The contrapositive of this theorem is demonstrated: if the closure  does not contain the empty clause, then  is satisfiable. In reality, we can build a model for  that includes appropriate truth values for . The following is the building procedure: For  from 1 to k, assign false to  if a clause in  has the literal  and all of its other literals are false under the assignment specified for  Otherwise,  should be set to true.

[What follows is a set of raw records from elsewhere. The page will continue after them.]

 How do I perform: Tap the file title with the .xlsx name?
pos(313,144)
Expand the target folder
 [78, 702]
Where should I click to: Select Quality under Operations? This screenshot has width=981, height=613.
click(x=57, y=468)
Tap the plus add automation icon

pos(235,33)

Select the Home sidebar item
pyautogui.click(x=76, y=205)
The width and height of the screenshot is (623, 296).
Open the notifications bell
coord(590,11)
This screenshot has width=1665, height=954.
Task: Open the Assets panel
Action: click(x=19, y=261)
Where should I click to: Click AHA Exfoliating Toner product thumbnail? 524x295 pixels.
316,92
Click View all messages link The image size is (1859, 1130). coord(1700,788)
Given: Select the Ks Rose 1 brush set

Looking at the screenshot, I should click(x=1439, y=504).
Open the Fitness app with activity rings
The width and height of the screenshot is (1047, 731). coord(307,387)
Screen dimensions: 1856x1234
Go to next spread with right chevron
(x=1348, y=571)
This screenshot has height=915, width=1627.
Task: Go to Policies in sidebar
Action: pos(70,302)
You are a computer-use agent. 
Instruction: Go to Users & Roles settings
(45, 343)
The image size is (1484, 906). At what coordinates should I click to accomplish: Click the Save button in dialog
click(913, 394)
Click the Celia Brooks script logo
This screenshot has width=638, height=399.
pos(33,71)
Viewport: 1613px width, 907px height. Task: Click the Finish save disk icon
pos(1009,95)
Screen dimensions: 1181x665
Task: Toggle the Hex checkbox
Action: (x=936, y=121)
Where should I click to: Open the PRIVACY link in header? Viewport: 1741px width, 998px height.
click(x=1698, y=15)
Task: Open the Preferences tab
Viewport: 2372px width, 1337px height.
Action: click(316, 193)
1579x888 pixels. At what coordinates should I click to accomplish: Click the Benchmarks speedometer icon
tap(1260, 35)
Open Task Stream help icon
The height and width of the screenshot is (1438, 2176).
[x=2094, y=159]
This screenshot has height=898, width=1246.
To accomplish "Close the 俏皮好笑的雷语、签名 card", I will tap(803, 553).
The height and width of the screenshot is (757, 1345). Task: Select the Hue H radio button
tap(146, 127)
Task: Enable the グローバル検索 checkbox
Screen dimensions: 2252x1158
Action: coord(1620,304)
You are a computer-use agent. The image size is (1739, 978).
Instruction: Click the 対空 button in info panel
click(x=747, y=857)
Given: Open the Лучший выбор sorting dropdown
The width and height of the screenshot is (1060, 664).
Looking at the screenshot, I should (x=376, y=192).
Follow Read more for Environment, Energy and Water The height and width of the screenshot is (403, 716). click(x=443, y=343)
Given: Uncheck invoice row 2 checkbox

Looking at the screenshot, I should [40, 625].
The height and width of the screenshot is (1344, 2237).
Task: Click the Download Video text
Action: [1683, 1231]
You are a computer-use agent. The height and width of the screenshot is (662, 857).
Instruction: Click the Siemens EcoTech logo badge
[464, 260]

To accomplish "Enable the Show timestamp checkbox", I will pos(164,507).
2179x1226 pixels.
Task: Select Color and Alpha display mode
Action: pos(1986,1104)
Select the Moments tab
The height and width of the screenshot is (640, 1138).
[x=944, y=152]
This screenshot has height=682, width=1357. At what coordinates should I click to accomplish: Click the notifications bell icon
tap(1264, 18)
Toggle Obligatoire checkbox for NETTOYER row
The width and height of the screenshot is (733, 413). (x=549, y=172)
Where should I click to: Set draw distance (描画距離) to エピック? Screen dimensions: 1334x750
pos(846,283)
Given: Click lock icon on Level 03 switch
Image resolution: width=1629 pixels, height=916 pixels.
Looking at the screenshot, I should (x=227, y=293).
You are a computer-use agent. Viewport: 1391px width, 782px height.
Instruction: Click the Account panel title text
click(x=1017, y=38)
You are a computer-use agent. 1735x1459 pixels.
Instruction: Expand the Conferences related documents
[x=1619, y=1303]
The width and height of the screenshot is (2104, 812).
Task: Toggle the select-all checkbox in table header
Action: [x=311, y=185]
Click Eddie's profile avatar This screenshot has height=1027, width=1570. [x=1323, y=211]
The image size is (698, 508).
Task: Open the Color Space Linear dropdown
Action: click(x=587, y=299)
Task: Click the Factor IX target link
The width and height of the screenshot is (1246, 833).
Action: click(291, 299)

This assignment to . Assume the opposite—that assigning symbol  at some point  in the sequence causes some sentence  to become false. For this to happen, all other literals in  must have already been faked by assignments to . As a result,  must now resemble either  or . If just one of these clauses is in , the algorithm will give the necessary truth value to Pi to make  true, therefore  can only be falsified if both are in . Now, because  is closed during resolution, it will include the resolvent of these two clauses, which will have all of its literal falsified by the assignments to . This contradicts our belief that the first false clause arrives in stage . As a result, we’ve established that the construction never falsifies a clause in ; that is, it always creates a model of , and hence a model of S (because S is included in .

Definite and Horn Clauses

It is a highly essential inference method because of the completeness of resolution. However, in many cases, the entire strength of resolution isn’t required. Some real-world knowledge bases adhere to particular constraints on the types of sentences they include, allowing them to employ a more limited and efficient inference procedure.

The definite sentence, which is a disjunction of literals of which exactly one is affirmative, is one such constrained form. The sentence  for example, is a definite clause, but  is not.

The Horn clause, which is a disjunction of literals, only one of which is affirmative, is a little more generic. All definite clauses, as well as clauses with no positive literals, are Horn clauses; they are referred to be goal clauses. Horn clauses are closed when they are resolved: when two Horn clauses are resolved, a Horn clause is returned.

This equation shows a grammar for Horn clauses, definite clauses, and conjunctive normal form. Although a clause is written as  is still a definite clause when written as , only the former is regarded the standard form for definite clauses. Another type is the  sentence, which is a CNF sentence with at most k literals in each clause.

Only definite clause knowledge bases are interesting for three reasons:

  1. Every definite sentence can be inferred with a single positive literal as the conclusion and positive literal conjunction as the premise. The definite phrase , for example, can be represented as the implication  The phrase is simpler to grasp in its implication form: if the agent is in [1,1] and there is a wind, then [1,1] is breezy. The premise is known as the body, and the conclusion is known as the head in Horn form. A fact is a statement that consists of a single positive literal, such as  can also be stated in implication form, but it’s easier to just write .
  2. The forward-chaining and backward-chaining techniques may be used to infer using Horn clauses. Both of these algorithms are natural in the sense that the inference processes are clear and simple to follow for humans. Logic programming is based on this form of inference.
  3. Horn clauses may determine entailment in a time that is proportional to the size of the knowledge base, which is a nice surprise.